Honestly....his stuff sold under his name seems kinda scarce and not really far off the "kyuzo" pricing anyway, also with less variety in profiles and steels. Don't think that will change much. I'd still probably choose the kyuzo just because I can find more of what I like. I was hoping when I found out his actual name I would be able to find more interesting stuff by him for competitive prices but not really apparently


----------



## Giovanny Torres (Feb 1, 2022)

Thank you for the clues! It's definitely him imo


----------



## Luxusborg (Feb 1, 2022)

I liked the music in this video...very peaceful...at 1:40


----------



## Luftmensch (Feb 1, 2022)

M1k3 said:


> Who's the great skilled swordsman? That'll give you your answer.



Zatoichi?


----------



## jedy617 (Feb 1, 2022)

Luxusborg said:


> I liked the music in this video...very peaceful...at 1:40



I never get how so many of the craftsman actually don't know about the properties of their product. 'I like carbon steel because it's sharpener and keeps its edge longer than stainless". That's not how it works man...your Hitachi white and blue isn't beating out sg2 or zdp lol


----------



## bahamaroot (Feb 1, 2022)




----------



## Luxusborg (Feb 1, 2022)

Sources: 
1. 八内刃物製作所 | 堺市内のものづくり見学・体験スポット｜ものづくり支援課
2. SHARPENER: KYUZO


----------



## M1k3 (Feb 1, 2022)

Luftmensch said:


> Zatoichi?


Kyuzo confirmed!


----------



## zizirex (Feb 1, 2022)

Great, Now we will see more demand and price increases.

I shouldn’t have spilled it.


----------



## thebradleycrew (Feb 1, 2022)

We all know it's the great TF who does ALL this work.

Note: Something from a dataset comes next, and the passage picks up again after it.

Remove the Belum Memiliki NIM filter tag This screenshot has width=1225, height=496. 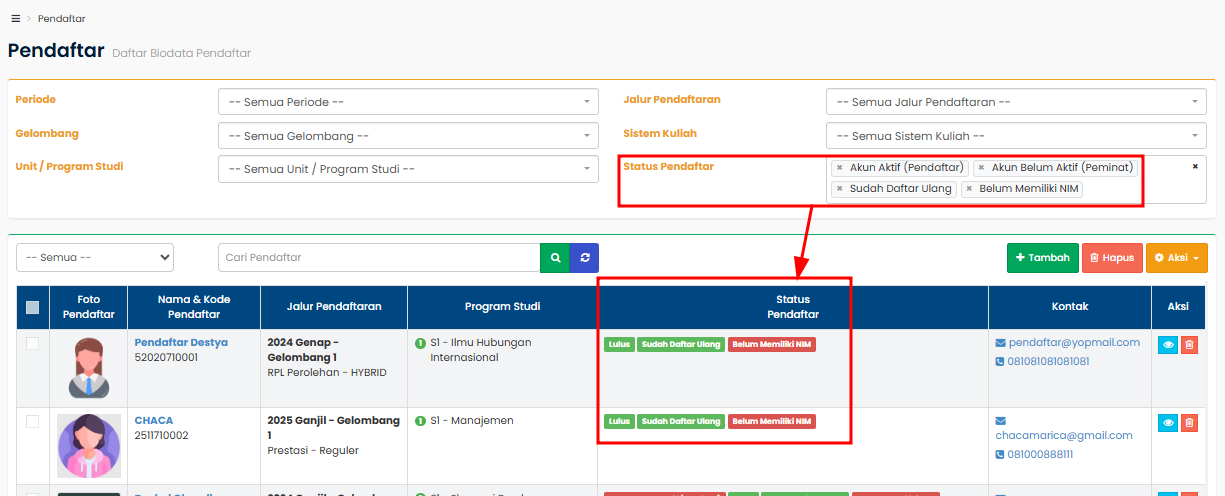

The Internet can make anyone appear anywhere at anytime. Just sayin'.


----------



## tostadas (Feb 1, 2022)

thebradleycrew said:


> We all know it's the great TF who does ALL this work. The Internet can make anyone appear anywhere at anytime. Just sayin'.


"Forged by Tanaka, sharpened by TF"
That sounds like a match made in... somewhere.

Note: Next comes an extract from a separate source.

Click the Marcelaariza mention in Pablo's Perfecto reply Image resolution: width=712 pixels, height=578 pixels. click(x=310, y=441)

New Hitohira line with undisclosed mystery sharpener


----------



## thebradleycrew (Feb 1, 2022)

tostadas said:


> "Forged by Tanaka, sharpened by TF"
> That sounds like a match made in... somewhere.
> 
> New Hitohira line with undisclosed mystery sharpener
> View attachment 163667


Match made in the Metaverse?


----------



## M1k3 (Feb 1, 2022)

tostadas said:


> "Forged by Tanaka, sharpened by TF"
> That sounds like a match made in... somewhere.
> 
> New Hitohira line with undisclosed mystery sharpener
> View attachment 163667


Can TF do western handles only on this line?


----------



## jedy617 (Feb 1, 2022)

zizirex said:


> Great, Now we will see more demand and price increases.
> 
> I shouldn’t have spilled it.


What? I don't know why you're freaking out. That's not going to happen. It's not like his knives are unicorns like katos or shigs. Hitohira puts out so many kyuzos that are readily available right at this second. Not sure why you thinking knowing his name will skyrocket demand. Again, from retailers it seems his own line is close in price to Hitohira anyway. Not some great bargain.


----------



## superworrier (Feb 1, 2022)

Luxusborg said:


> Sources:
> 1. 八内刃物製作所 | 堺市内のものづくり見学・体験スポット｜ものづくり支援課
> 2. SHARPENER: KYUZO
> 
> ...


Grade A sleuthing I must say


----------



## zizirex (Feb 1, 2022)

jedy617 said:


> What? I don't know why you're freaking out. That's not going to happen. It's not like his knives are unicorns like katos or shigs. Hitohira puts out so many kyuzos that are readily available right at this second. Not sure why you thinking knowing his name will skyrocket demand. Again, from retailers it seems his own line is close in price to Hitohira anyway. Not some great bargain.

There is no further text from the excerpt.